Un batch de 2000 bouteilles
Toujours dans une dynamique d’économie circulaire soucieuse de réduire la production de déchets, une fois arrivés à la Nouvelle-Orléans, le bateau est transformé en une petite distillerie, capable de produire le Moonshine. Un chaudronnier, embauché sur le parcours, participe à son élaboration. Il leur aura fallu 15 jours pour distiller les deux tonnes de maïs collectées et remplir ainsi deux mille bouteilles !
Pas de place à l’improvisation pour se lancer dans un tel projet. Deux ans de réflexion, un financement à la hauteur de leurs ambitions pour lequel il ont trouvé un modèle économique bien ficelé : l’engagement sur la livraison d’un film, le montage de plusieurs expositions auprès de partenaires, ainsi que la pré-vente des bouteilles auprès de distributeurs de spiritueux américains et français. Cette collaboration leur a permis de récolter les fonds nécessaires avant même d’être partis. Leur projet transmédia a été présenté cet automne au Centre Pompidou et l’American Art Center et a conquis les amateurs de spiritueux.
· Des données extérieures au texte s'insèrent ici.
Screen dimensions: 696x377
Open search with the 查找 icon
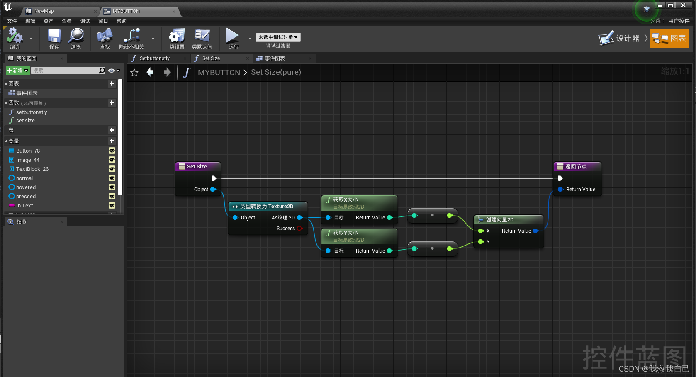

Plus qu’un whisky, ce Moonshine représente « le génie dans la bouteille », pour citer Maxime Berthou, ravi de ce produit unique en son genre. Plus qu’un alcool mis en bouteille, c’est l’alchimie réussie d’une expérience humaine hors du commun, associée aux saveurs des terroirs du Mississippi.
Pour découvrir le film complet de leurs aventures, rendez-vous à l’automne 2020 !
En savoir plus sur le Southwind Project.
Mark Požlep présente jusqu’au 15 décembre une première étape du projet à Gand (Belgique) pour l’exposition des lauréats HISK 2019 : « An Island of Multiple Bridges ».